Today, I bought a piece of furniture for myself, to store stuff in. This matters because, well, the only furniture I have bought, for me, in my life has been: 1) a filing cabinet when 18, 2) a bed frame when 25, and 3) a table when 25, and 4) a table when 29. The total cost of all those together was about $260.
Now studio furniture is another matter. In that case I have bought 1) a workstation desk, 2) a console desk, 3) a side credenza, 4) a chair, all of which totalled around $2700.
See the desparity there?
Now, I’ve also made furniture. An etagere for megan, a bookcase a little after that. I made that all from cheap lumber, maybe I spent $150 total. But for my studio, I’ve built well over $400 worth of furniture for.
Here is the issue: If it’s for work, I will fucking obliterate the need with money. However, if it’s for me, at home, I will not even spend anything, if possible.
The truth is, this thing I recently bought, a chest of drawers essentially, is the first dresser I’ve had in…. 12 years.
Why? I have no fucking clue. But I do know it has something to do with a lack of self-love. I can’t tell you how many pieces of furniture I have assembled for signifigant others in my life. But I can tell you, I’ve realized that perhaps, it’s time, to grow up a bit, and have some furniture.
I think a big part of it is my tendency towards minimalism. Or atleast that is what it seems like. But that doesn’t make sense with the way I approach studio stuff. I think the big reason for the desparity is a sense of value: For work, I will expend effort, but for myself, I will learn to make do without. And that is kind of fucked up.

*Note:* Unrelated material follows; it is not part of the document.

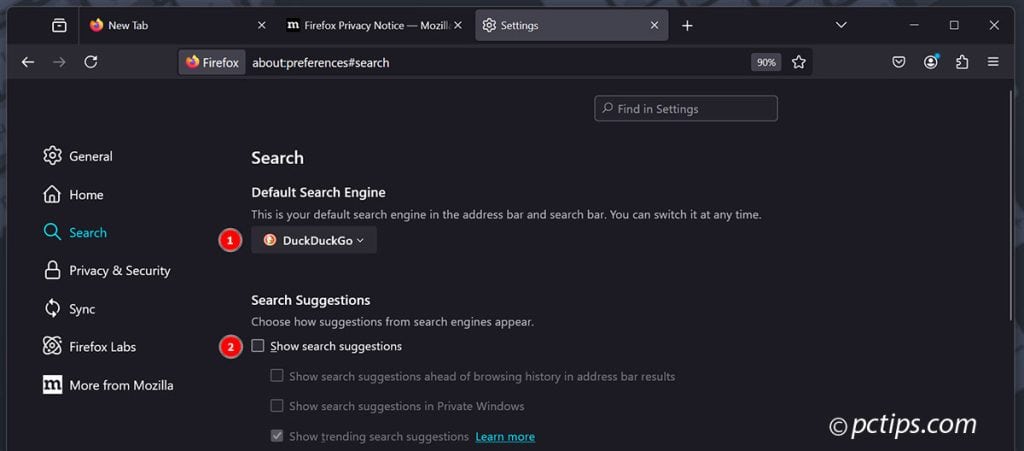
Task: Go to Privacy & Security settings
Action: coord(119,271)
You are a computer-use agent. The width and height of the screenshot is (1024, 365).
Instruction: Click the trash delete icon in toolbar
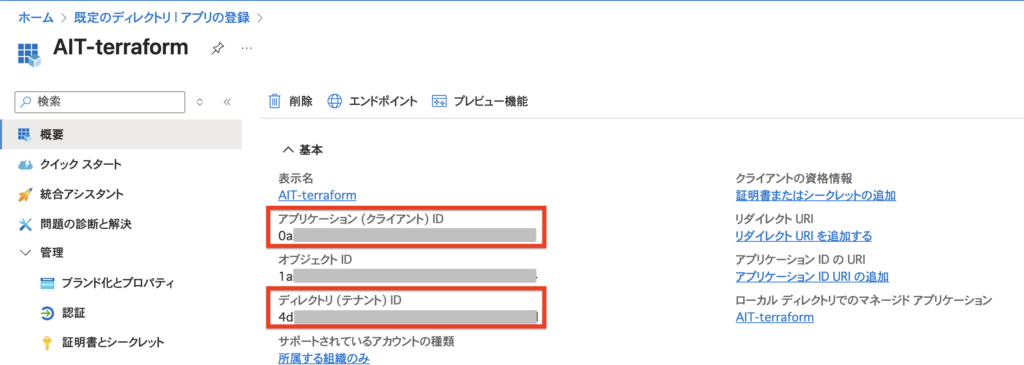click(x=275, y=101)
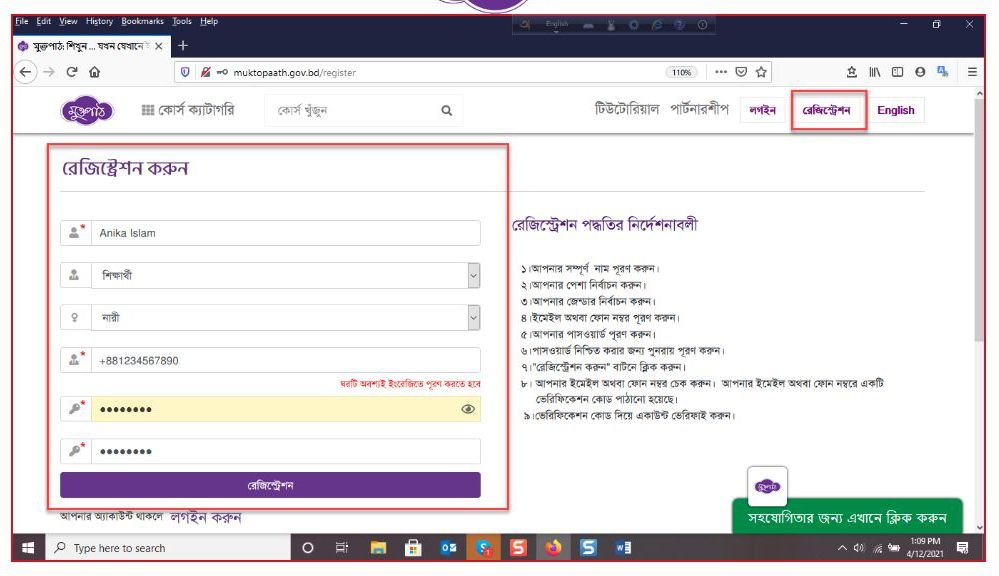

Being a self-releasing musician, I’ve just learned to put all my money into art. And much of the time, very little is left over for me, leaving what I wear, and what I live around, to be left up to whats left from others, or a charity case for those that want to ‘help’.
Anyhow, it’s just something I’ve been thinking about lately. Something I am trying to change. Not because people need more stuff, or I need more stuff. But because it seems like it’s done out of a lack of respect for myself.